> _PAGE EXTRACT_:

STAFF REVIEW of Lichdom: Battlemage (Xbox One)


Saturday, April 23, 2016.
by Brent Roberts

Lichdom: Battlemage Box art While many have not heard of the company Xaviant, their first person mage game called Lichdom: Battlemage has finally made it onto Xbox One after almost 2 years on PC. Priced at $49.99 this is a game characterized as a first person caster where you are given a ridiculous amount of spells and a massive cult army to dispose of in your journey ahead. However, is this game worth the $50 price tag, or has this game's enjoyment gone up in a proverbial puff of smoke? Well let's begin to unlock the mystery behind Lichdom: Battlemage.

You will notice right away that the options are, for lack of a better word, scarce. You have no option to adjust brightness, though you do have the ability to adjust the sound. Instantly this becomes an issue because of the game's naturally dark settings. When a proper light source is lacking you feel a little like Ray Charles or Stevie Wonder in terms of your visibility, which could have been helped by any sort of brightness control.

This can be quite frustrating, as a few times while focused in battle I managed to find the one hole in the floor and fall through it due to lack of visibility, the result being having to respawn quite a distance away and the enemies I just killed came back to life. A brightness slider would have made a world difference in my time with Lichdom: Battlemage. Nevertheless, let's press on.


As you begin your journey you will notice first off that the control scheme is somewhat troublesome, and at times it feels as if it's borderline unplayable. As a default, your control sensitivity starts out under the '4' setting, but you will quickly set it to '1' just to be able to focus on not running into walls. Even when setting the sensitivity is this low you will notice that walking makes you almost feel as if you're flying, and running makes you feel like you're going into light speed.

> _SUPPLIED INFORMATION_:
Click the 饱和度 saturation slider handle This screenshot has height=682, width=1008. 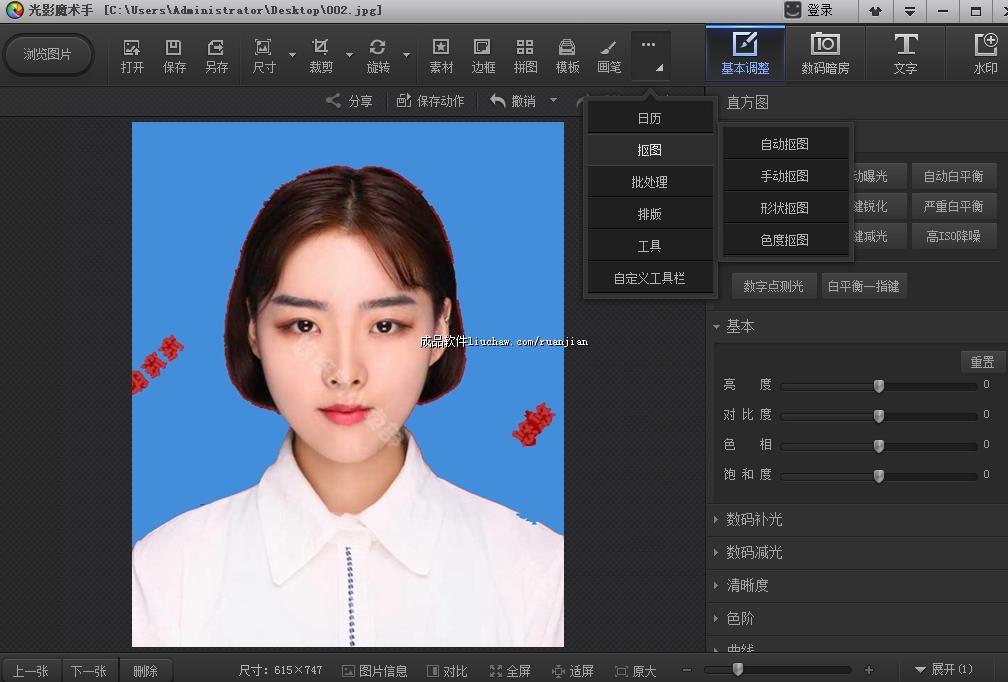click(x=879, y=476)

> _EXERCISE INSTRUCTIONS_:
**A.** In the Lichdom: Battlemage review, how long was the game on PC before it came to Xbox One?
**B.** According to the Lichdom: Battlemage review, why does the missing brightness option become a problem?
**C.** Continue the Lichdom: Battlemage review from its final sentence.

> _EXERCISE RESPONSES_:
**A.** Almost two years.

**B.** The game's settings are naturally dark, so visibility is poor wherever a proper light source is lacking. The reviewer fell through holes in the floor during battle because of this. Each fall meant respawning far away, and the enemies already killed came back to life.

**C.**
The next issue you'll come across is that there is no targeting marker at all. None. Instead, you are given what almost equates to an 'auto lock-on' feature that is based off in relation to the enemy you're facing. You don't see the lock on, but it's there and you can't toggle your target unless you decide to go after another enemy by changing focus completely. When you're talking about having multiple enemies in the distance, it's very hard to auto target and switch when your control scheme feels like it's had 20 shots of espresso.

You would think that wielding two magical gauntlets on both hands would enable you to readily target two enemies as well. Nope. To top off all of this nonsense, you have a simplistic control scheme where you have three banks of spells (Y, X, and B buttons) to select from on the fly and your LB is utilized for blocking. RB is used for a 'blink', a rapid shift in any direction, but there are issues here as well.

Blocking, if done right will perform a riposte that will damage or kill the attacking enemy and injure any others within the blast area. This sounds great until you realize that the swarms that attack you prevent you from doing this. Regular blocking will let some damage through, but not all. I found myself learning fast how to properly use the blink maneuver in order to dodge ranged attacks while opening a window of opportunity to unleash a barrage of destructive spells. The issue I have here is that while you can even customize your shield that you have equipped, this almost makes blocking unnecessary, which then raises the question: why have it? For example, if you charge up your blink dash, your character releases a burst nova where ever they land, so it becomes a heavy offensive tool that will allow you deal damage without receiving any yourself (but you have to charge it first) and the regular quick blink is highly defensive allowing you to again take no damage. So the reason to have blocking again is what??


Your character Dragon, whose name is assigned by the game, has had their life suspended and everything they loved has been destroyed by a demonic group called the Malthus Cult. Apparently this cult is the center of all the undead monsters that are rampaging through your lands, ruining everything in their sight. Thus enter Roth. An incredibly powerful magic wielder who has selected you to become his next apprentice and agrees to help you get revenge on the Malthus Cult by granting you two magical bracelets that allow you to wield unlimited magical power. "Unlimited" may be a bit of a stretch, as you must go through the game's levels and unlock new magical spells and abilities as you progress. This is where the strength of this game really comes through in a big way. You want spells? Lichdom: Battlemage will give you more spells than you've ever seen in your life.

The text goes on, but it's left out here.